Il fiasco Nexus One. Google stacca la spina

Come il Kin di Microsoft, anche il telefonino del motore di ricerca sulla strada del buen retiro. Le vendite proseguiranno in Europa con Vodafone e in Corea con Kt. Intanto Pechino rinnova al motore la licenza per operare in Cina

Pubblicato il 20 Lug 2010

Nexus One non convince i consumatori e la domanda troppo debole
costringe Google a fermare la vendita online negli Usa sul proprio
sito. Ad dare la notizia lo stesso motore di ricerca sul blog
aziendale: “Abbiamo ricevuto da Htc l'ultima consegna di
Nexus One: una volta venduta questa partita i cellulari non saranno
più disponibili online – si legge -. L'assistenza continuerà
a essere fornita agli attuali possessori di Nexus One, che
continuerà a essere venduto in Europa da Vodafone e da Kt in
Corea”.

La “disfatta” di Nexus One, il cui obiettivo era quello di
rivoluzionare la modalità di distribuzione prediligendo quella via
Web, è in controtendenza con il successo degli altri smartphone
che girano su Android, il sistema operativo di Mountain View di cui
anche il Googlefonino è dotato.

Nexus One era stato lanciato in gennaio e doveva essere la risposta
del motore di ricerca all’iPhone; iPhone che, però, non è stato
scalfito dalla commercializzazione del nuovo device: nello stesso
arco di tempo che Apple ha impiegato a vendere 1 milione di iPhone,
Google ha venduto 135mila Nexus.

Negli Usa il flop aveva dunque portato Verizon a cancellare le
vendite di Nexus in aprile, seguita in maggio da Sprint. In maggio
Google aveva annunciato la chiusura del proprio negozio online
destinato alla vendita. “Non ha senso per Google cercare di
vendere il cellulare attraverso la propria rete di distribuzione
– spiegano gli analisti americani- e poi, allo stesso tempo,
cercare di promuovere Android con altri partner e attraverso altri
canali. Da qualche parte doveva cedere”.

Buone notizie invece dalla Cina. Il governo di Pechino ha
confermato il rinnovo per un anno della licenza che “permette a
Google di operare nel Paese in quanto l'azienda statunitense ha
accettato di rispettare le leggi sulla censura”, precisa una nota
del Ministero dell'Industria e della Tecnologia.

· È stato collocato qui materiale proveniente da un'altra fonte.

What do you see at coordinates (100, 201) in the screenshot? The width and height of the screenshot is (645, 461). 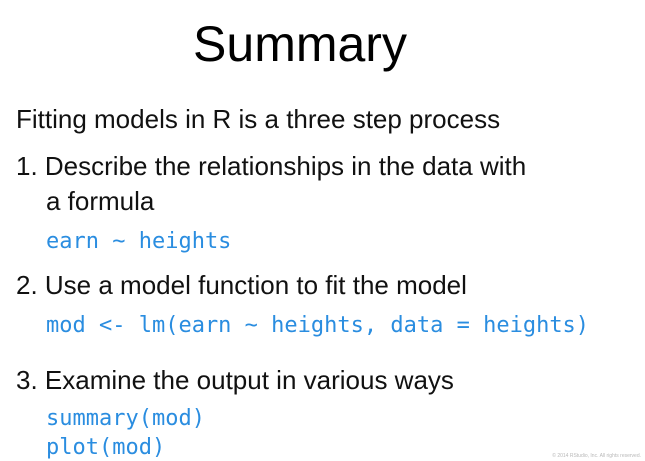 I see `step-1-text-line-2: a formula` at bounding box center [100, 201].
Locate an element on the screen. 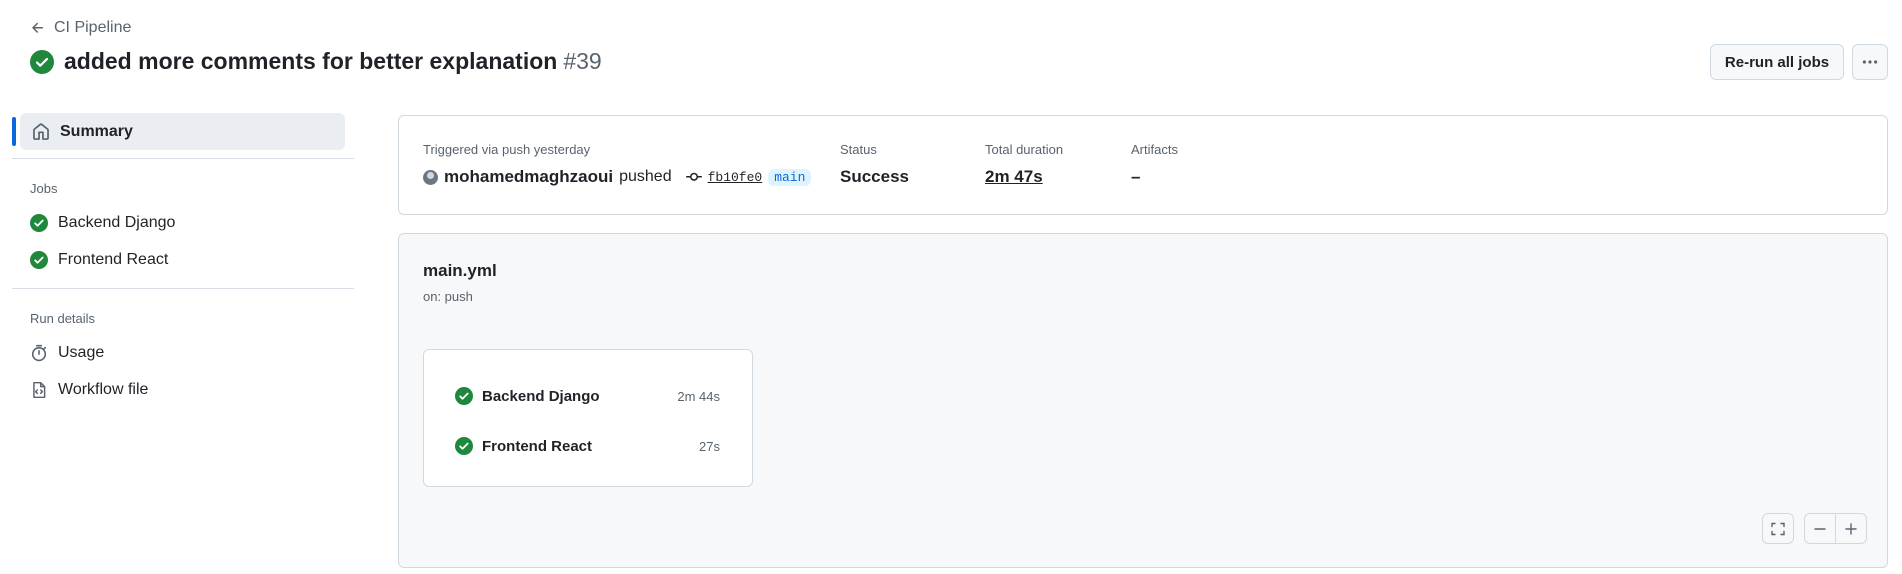 The height and width of the screenshot is (574, 1902). job-node-backend-django: Backend Django 2m 44s is located at coordinates (588, 396).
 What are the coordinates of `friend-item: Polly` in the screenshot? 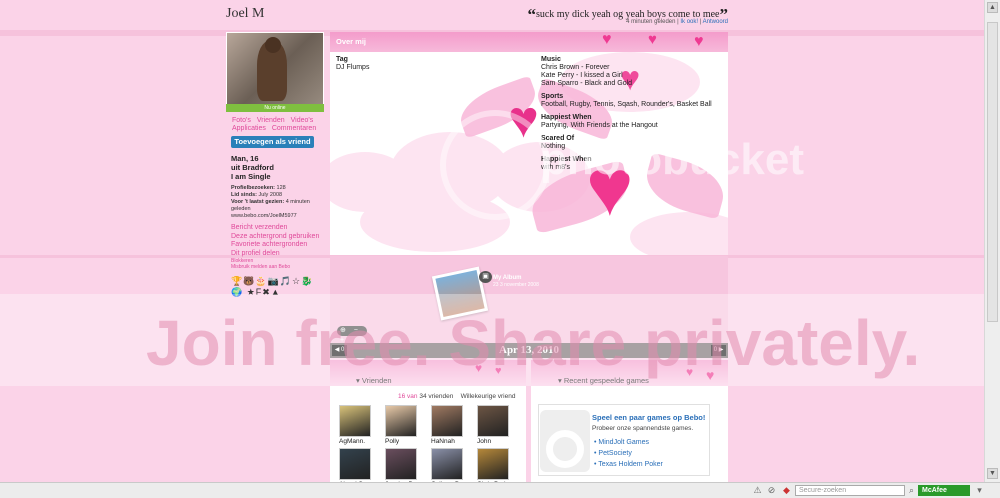 It's located at (403, 425).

L'accordo implica che Google "non fornirà informazioni in
grado di minacciare la sicurezza nazionale o gli interessi cinesi,
non inciterà all'odio razziale, non propalerà notizie legate
alla superstizione, non minaccerà la pace sociale né diffonderà
contenuti a carattere pornografico, violento o diffamatorio",
sottolinea il ministero.

"L'intesa permette che i sistemi attivi su Google.cn
(musica, traduzione, ricerca di prodotti) non siano sottoposti ad
alcuna censura – spiega Jessica Powell, portavoce della società
-. Per tutti gli altri servizi sarà però necessario spostarsi su
Google.com.hk, attivo a Hong Kong”.

Il rinnovo della licenza mette fine a una battaglia iniziata lo
scorso gennaio quando, dopo aver scoperto degli attacchi
informatici contro i suoi siti che provenivano dalla Cina, Google
aveva rifiutato di continuare ad obbedire ai dettami della censura
inviando automaticamente i suoi clienti sul suo sito di Hong Kong,
che non è sottoposto alla censura cinese. Al momento
dell'esplosione della polemica Google stava guadagnando
posizioni rispetto al suo rivale cinese, Baidu, ed aveva
conquistato il 32,8% del mercato cinese, che conta oltre 400
milioni di utenti. In seguito alla crisi, la quota di mercato della
compagnia americana è scesa al 27,3%.